Convert every line of the data below into a numbered list, omitting blank lines.

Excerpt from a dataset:
start

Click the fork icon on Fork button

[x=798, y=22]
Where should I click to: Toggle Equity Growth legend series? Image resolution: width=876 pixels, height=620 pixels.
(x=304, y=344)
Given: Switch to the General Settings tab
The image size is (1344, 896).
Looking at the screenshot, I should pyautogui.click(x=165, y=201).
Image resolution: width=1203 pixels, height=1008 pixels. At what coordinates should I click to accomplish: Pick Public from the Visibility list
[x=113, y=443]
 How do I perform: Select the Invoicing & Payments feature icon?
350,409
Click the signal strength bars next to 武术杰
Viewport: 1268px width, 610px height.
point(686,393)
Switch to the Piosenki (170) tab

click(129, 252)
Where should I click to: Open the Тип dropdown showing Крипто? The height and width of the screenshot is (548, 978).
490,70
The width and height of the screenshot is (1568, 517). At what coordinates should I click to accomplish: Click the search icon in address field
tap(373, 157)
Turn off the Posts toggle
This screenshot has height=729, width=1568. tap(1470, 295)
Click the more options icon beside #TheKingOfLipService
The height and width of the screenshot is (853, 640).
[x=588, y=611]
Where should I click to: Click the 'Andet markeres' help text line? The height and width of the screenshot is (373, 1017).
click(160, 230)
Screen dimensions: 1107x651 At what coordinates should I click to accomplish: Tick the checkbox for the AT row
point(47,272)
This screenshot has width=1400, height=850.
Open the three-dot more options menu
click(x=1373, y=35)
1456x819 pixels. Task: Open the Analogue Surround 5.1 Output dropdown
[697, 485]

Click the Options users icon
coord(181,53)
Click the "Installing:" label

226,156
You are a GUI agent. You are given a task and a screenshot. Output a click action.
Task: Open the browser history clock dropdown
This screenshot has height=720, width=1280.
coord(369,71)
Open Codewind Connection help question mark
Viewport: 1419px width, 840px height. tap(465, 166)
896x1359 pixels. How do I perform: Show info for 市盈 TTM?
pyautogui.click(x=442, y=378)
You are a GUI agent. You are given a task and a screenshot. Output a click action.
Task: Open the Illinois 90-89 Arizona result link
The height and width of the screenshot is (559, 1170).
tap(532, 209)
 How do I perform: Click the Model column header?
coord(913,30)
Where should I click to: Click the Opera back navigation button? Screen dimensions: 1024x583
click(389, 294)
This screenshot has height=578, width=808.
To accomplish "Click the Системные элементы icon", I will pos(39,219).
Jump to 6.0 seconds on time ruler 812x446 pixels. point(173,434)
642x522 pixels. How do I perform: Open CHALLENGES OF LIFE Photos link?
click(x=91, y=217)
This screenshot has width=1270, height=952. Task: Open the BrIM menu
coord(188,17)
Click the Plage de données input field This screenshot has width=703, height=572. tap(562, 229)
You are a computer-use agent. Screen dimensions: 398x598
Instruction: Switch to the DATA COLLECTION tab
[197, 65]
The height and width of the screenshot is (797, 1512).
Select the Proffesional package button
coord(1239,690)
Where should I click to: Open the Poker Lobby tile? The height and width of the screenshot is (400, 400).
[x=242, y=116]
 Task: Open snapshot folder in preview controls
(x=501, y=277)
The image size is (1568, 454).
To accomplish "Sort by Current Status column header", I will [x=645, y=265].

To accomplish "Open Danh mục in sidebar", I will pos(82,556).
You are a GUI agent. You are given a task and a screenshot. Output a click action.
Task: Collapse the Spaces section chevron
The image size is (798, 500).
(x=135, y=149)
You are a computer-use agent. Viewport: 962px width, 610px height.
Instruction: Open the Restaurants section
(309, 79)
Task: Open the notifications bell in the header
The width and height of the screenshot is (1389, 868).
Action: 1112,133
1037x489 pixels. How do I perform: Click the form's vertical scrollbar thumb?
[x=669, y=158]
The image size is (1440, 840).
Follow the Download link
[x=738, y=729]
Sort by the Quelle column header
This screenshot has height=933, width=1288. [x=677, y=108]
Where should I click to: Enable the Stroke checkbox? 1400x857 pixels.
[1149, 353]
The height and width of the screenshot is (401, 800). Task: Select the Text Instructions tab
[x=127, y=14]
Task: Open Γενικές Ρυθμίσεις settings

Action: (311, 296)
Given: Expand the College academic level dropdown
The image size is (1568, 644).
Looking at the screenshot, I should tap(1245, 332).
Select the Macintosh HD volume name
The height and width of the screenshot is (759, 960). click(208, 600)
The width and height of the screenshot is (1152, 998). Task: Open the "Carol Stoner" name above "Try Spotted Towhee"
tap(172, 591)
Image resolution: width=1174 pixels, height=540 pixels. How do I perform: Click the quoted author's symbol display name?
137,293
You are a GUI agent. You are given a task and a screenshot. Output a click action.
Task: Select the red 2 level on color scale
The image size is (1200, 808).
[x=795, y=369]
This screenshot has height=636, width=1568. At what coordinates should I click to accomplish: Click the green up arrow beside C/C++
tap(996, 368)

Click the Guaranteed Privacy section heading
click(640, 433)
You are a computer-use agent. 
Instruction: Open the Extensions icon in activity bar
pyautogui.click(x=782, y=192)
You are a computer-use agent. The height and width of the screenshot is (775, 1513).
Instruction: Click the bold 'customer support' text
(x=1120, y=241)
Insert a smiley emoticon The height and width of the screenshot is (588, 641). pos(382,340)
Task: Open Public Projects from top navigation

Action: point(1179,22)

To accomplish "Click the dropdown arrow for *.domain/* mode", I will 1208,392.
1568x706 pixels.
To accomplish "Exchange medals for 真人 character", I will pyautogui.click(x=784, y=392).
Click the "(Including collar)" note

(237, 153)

end

Output:
1. Click the fork icon on Fork button
2. [x=798, y=22]
3. Where should I click to: Toggle Equity Growth legend series? Image resolution: width=876 pixels, height=620 pixels.
4. (x=304, y=344)
5. Given: Switch to the General Settings tab
6. The image size is (1344, 896).
7. Looking at the screenshot, I should pyautogui.click(x=165, y=201).
8. Image resolution: width=1203 pixels, height=1008 pixels. At what coordinates should I click to accomplish: Pick Public from the Visibility list
9. [x=113, y=443]
10.  How do I perform: Select the Invoicing & Payments feature icon?
11. 350,409
12. Click the signal strength bars next to 武术杰
13. Viewport: 1268px width, 610px height.
14. point(686,393)
15. Switch to the Piosenki (170) tab
16. click(129, 252)
17. Where should I click to: Open the Тип dropdown showing Крипто? The height and width of the screenshot is (548, 978).
18. 490,70
19. The width and height of the screenshot is (1568, 517). At what coordinates should I click to accomplish: Click the search icon in address field
20. tap(373, 157)
21. Turn off the Posts toggle
22. This screenshot has height=729, width=1568. tap(1470, 295)
23. Click the more options icon beside #TheKingOfLipService
24. The height and width of the screenshot is (853, 640).
25. [x=588, y=611]
26. Where should I click to: Click the 'Andet markeres' help text line? The height and width of the screenshot is (373, 1017).
27. click(160, 230)
28. Screen dimensions: 1107x651 At what coordinates should I click to accomplish: Tick the checkbox for the AT row
29. point(47,272)
30. This screenshot has width=1400, height=850.
31. Open the three-dot more options menu
32. click(x=1373, y=35)
33. 1456x819 pixels. Task: Open the Analogue Surround 5.1 Output dropdown
34. [697, 485]
35. Click the Options users icon
36. coord(181,53)
37. Click the "Installing:" label
38. 226,156
39. You are a GUI agent. You are given a task and a screenshot. Output a click action.
40. Task: Open the browser history clock dropdown
41. This screenshot has height=720, width=1280.
42. coord(369,71)
43. Open Codewind Connection help question mark
44. Viewport: 1419px width, 840px height. tap(465, 166)
45. 896x1359 pixels. How do I perform: Show info for 市盈 TTM?
46. pyautogui.click(x=442, y=378)
47. You are a GUI agent. You are given a task and a screenshot. Output a click action.
48. Task: Open the Illinois 90-89 Arizona result link
49. The height and width of the screenshot is (559, 1170).
50. tap(532, 209)
51.  How do I perform: Click the Model column header?
52. coord(913,30)
53. Where should I click to: Click the Opera back navigation button? Screen dimensions: 1024x583
54. click(389, 294)
55. This screenshot has height=578, width=808.
56. To accomplish "Click the Системные элементы icon", I will pos(39,219).
57. Jump to 6.0 seconds on time ruler 812x446 pixels. point(173,434)
58. 642x522 pixels. How do I perform: Open CHALLENGES OF LIFE Photos link?
59. click(x=91, y=217)
60. This screenshot has width=1270, height=952. Task: Open the BrIM menu
61. coord(188,17)
62. Click the Plage de données input field This screenshot has width=703, height=572. tap(562, 229)
63. You are a computer-use agent. Screen dimensions: 398x598
64. Instruction: Switch to the DATA COLLECTION tab
65. [197, 65]
66. The height and width of the screenshot is (797, 1512).
67. Select the Proffesional package button
68. coord(1239,690)
69. Where should I click to: Open the Poker Lobby tile? The height and width of the screenshot is (400, 400).
70. [x=242, y=116]
71.  Task: Open snapshot folder in preview controls
72. (x=501, y=277)
73. The image size is (1568, 454).
74. To accomplish "Sort by Current Status column header", I will [x=645, y=265].
75. To accomplish "Open Danh mục in sidebar", I will pos(82,556).
76. You are a GUI agent. You are given a task and a screenshot. Output a click action.
77. Task: Collapse the Spaces section chevron
78. The image size is (798, 500).
79. (x=135, y=149)
80. You are a computer-use agent. Viewport: 962px width, 610px height.
81. Instruction: Open the Restaurants section
82. (309, 79)
83. Task: Open the notifications bell in the header
84. The width and height of the screenshot is (1389, 868).
85. Action: 1112,133
86. 1037x489 pixels. How do I perform: Click the form's vertical scrollbar thumb?
87. [x=669, y=158]
88. The image size is (1440, 840).
89. Follow the Download link
90. [x=738, y=729]
91. Sort by the Quelle column header
92. This screenshot has height=933, width=1288. [x=677, y=108]
93. Where should I click to: Enable the Stroke checkbox? 1400x857 pixels.
94. [1149, 353]
95. The height and width of the screenshot is (401, 800). Task: Select the Text Instructions tab
96. [x=127, y=14]
97. Task: Open Γενικές Ρυθμίσεις settings
98. Action: (311, 296)
99. Given: Expand the College academic level dropdown
100. The image size is (1568, 644).
101. Looking at the screenshot, I should tap(1245, 332).
102. Select the Macintosh HD volume name
103. The height and width of the screenshot is (759, 960). click(208, 600)
104. The width and height of the screenshot is (1152, 998). Task: Open the "Carol Stoner" name above "Try Spotted Towhee"
105. tap(172, 591)
106. Image resolution: width=1174 pixels, height=540 pixels. How do I perform: Click the quoted author's symbol display name?
107. 137,293
108. You are a GUI agent. You are given a task and a screenshot. Output a click action.
109. Task: Select the red 2 level on color scale
110. The image size is (1200, 808).
111. [x=795, y=369]
112. This screenshot has height=636, width=1568. At what coordinates should I click to accomplish: Click the green up arrow beside C/C++
113. tap(996, 368)
114. Click the Guaranteed Privacy section heading
115. click(640, 433)
116. You are a computer-use agent. 
117. Instruction: Open the Extensions icon in activity bar
118. pyautogui.click(x=782, y=192)
119. You are a computer-use agent. The height and width of the screenshot is (775, 1513).
120. Instruction: Click the bold 'customer support' text
121. (x=1120, y=241)
122. Insert a smiley emoticon The height and width of the screenshot is (588, 641). pos(382,340)
123. Task: Open Public Projects from top navigation
124. Action: point(1179,22)
125. To accomplish "Click the dropdown arrow for *.domain/* mode", I will 1208,392.
126. 1568x706 pixels.
127. To accomplish "Exchange medals for 真人 character", I will pyautogui.click(x=784, y=392).
128. Click the "(Including collar)" note
129. (237, 153)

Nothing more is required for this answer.